Наконец Берн тряхнул головой.
— Я не считаю нужным обсуждать эту тему.
— А я считаю. Эта женщина меня интересует. И мне приятно говорить о ней.
— Вы тоже собираетесь сделать ей предложение? — на этот раз ехидство зазвучало в голосе Берна.
— Разумеется, нет! — смеясь, сказал Рескатор.
Смех собеседника был гугеноту непонятен, и в нем с новой силой вспыхнула ненависть. Но внешне он остался спокоен.
— Вероятно, вызывая меня к себе, вы, сударь, желали узнать, намерена ли госпожа Анжелика уступить вашим бесстыдным домогательствам и готова ли она вам в угоду поломать себе жизнь и разорвать свою дружбу со мной?
— Кое-что из этого действительно входило в мои намерения. Итак, каков же будет ваш ответ?
— Я думаю, она слишком умна, чтобы попасться в ваши сети, — отвечал Берн с тем большей твердостью и горячностью, что сам он — увы! — отнюдь не был в этом уверен. — В моем доме она старалась забыть свою прежнюю бурную жизнь. Она не может отбросить все то, что нас связывает. Нашу дружбу, согласие, взаимопонимание… Я спас жизнь ее дочери.
— Ах, да! Я тоже. Выходит, мы с вами соперничаем уже не из-за одной женщины, а из-за двух.
— Девочка значит для нее очень много! — сказал Берн с такой угрозой в голосе, будто намеревался не на шутку устрашить противника. — Госпожа Анжелика никогда от нее не откажется! Ни для кого!
— Я знаю.

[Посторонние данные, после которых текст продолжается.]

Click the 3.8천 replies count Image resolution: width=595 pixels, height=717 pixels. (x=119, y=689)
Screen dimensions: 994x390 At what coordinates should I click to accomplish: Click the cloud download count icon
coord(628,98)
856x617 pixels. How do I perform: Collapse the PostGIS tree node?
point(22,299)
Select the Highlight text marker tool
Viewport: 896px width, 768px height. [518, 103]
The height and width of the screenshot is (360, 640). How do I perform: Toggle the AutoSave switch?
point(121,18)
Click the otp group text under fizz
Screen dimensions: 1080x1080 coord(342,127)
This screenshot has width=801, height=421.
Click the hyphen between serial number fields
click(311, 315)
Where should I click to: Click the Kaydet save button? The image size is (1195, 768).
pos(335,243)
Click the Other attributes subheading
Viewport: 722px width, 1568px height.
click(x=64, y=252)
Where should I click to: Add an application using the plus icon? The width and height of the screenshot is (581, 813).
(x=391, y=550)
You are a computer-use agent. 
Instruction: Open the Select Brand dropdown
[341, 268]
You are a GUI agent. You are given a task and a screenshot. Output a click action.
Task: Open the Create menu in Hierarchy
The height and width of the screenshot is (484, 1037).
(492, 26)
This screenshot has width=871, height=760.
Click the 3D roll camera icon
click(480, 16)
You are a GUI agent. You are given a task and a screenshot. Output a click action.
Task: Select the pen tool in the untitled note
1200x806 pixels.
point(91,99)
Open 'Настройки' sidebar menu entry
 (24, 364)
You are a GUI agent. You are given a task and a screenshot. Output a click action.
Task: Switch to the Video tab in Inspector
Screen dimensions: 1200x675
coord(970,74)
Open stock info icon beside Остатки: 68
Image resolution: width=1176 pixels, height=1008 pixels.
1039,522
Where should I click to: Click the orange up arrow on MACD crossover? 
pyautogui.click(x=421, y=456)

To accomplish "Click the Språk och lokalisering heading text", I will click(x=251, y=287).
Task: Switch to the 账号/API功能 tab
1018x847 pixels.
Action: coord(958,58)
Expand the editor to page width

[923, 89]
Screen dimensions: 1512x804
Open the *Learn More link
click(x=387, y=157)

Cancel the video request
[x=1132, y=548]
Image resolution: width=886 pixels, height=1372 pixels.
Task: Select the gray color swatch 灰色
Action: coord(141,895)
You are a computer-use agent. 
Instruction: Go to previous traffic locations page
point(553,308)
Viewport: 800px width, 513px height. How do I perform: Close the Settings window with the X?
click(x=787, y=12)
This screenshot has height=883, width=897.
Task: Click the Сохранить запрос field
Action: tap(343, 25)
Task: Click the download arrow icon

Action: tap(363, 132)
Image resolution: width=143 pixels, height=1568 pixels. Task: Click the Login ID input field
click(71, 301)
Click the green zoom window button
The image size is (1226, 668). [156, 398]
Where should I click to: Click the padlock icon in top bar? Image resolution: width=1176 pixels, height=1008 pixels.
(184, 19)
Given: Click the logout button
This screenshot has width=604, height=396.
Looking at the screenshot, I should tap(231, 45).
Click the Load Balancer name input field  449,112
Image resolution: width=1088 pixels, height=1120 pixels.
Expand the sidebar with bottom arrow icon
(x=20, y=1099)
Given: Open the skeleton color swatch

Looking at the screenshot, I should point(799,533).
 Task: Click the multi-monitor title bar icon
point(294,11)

Но у меня тут есть, чем завоевать расположение этой юной особы.
Откинув крышку ларца, он, как бы играя, пропустил между пальцами горсть драгоценных камешков.
— Насколько я понял, девочка неравнодушна к блеску драгоценностей.
Габриэль Берн сжал кулаки. Всякий раз, когда он оказывался с Рескатором лицом к лицу, ему начинало казаться, что перед ним не человек, а исчадие ада. Он возлагал на него вину за все то злое, что обнаружил недавно в себе самом, и за те муки, которые испытывал, когда вселившиеся в него демоны принимались его искушать. Воспоминание о том, что произошло между ним и Анжеликой минувшей ночью, преследовало и терзало его так неотступно, что на повешенного мавра он взирал с безучастием автомата.